### TASK
In the data between the line holding "Viewport: 956px width, 493px" and the line holding "Action: click(861, 172)", inclusive, replace "forward tab navigation arrow" with "next tab arrow" and give only those lines back, leaving everything else unchanged.

### THE DATA
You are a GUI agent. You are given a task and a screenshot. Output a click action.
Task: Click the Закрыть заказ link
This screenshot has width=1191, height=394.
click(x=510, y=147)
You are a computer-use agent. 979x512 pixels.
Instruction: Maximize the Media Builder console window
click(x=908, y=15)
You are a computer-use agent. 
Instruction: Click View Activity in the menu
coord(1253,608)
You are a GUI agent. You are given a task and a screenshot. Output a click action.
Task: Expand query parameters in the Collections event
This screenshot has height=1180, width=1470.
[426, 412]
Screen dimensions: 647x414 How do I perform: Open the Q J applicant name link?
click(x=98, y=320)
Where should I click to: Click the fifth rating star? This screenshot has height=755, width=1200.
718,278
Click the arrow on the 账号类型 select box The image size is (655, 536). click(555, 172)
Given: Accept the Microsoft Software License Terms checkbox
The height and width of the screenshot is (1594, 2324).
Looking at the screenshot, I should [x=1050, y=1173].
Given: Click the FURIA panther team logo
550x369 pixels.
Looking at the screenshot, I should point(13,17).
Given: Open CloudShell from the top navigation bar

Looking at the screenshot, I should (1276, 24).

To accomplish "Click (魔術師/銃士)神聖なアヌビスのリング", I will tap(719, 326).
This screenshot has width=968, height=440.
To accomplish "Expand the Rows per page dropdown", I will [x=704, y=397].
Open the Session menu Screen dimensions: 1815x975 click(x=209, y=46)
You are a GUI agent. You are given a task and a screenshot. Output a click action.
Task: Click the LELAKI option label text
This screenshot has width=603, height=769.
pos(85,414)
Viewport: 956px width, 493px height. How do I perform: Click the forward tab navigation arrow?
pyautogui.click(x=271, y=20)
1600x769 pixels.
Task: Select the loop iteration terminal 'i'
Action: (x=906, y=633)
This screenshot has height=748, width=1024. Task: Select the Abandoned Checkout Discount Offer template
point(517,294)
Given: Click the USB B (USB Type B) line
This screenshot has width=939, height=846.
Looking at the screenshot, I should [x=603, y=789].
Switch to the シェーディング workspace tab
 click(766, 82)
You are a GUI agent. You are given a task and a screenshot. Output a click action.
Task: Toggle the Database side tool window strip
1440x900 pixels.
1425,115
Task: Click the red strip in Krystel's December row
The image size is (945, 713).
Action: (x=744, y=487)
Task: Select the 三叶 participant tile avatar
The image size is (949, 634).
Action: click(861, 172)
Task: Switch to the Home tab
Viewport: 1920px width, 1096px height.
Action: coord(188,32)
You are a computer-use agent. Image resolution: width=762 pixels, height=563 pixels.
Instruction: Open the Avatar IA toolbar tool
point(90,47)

### ANSWER
Viewport: 956px width, 493px height. How do I perform: Click the next tab arrow?
pyautogui.click(x=271, y=20)
1600x769 pixels.
Task: Select the loop iteration terminal 'i'
Action: (x=906, y=633)
This screenshot has height=748, width=1024. Task: Select the Abandoned Checkout Discount Offer template
point(517,294)
Given: Click the USB B (USB Type B) line
This screenshot has width=939, height=846.
Looking at the screenshot, I should [x=603, y=789].
Switch to the シェーディング workspace tab
 click(766, 82)
You are a GUI agent. You are given a task and a screenshot. Output a click action.
Task: Toggle the Database side tool window strip
1440x900 pixels.
1425,115
Task: Click the red strip in Krystel's December row
The image size is (945, 713).
Action: (x=744, y=487)
Task: Select the 三叶 participant tile avatar
The image size is (949, 634).
Action: click(861, 172)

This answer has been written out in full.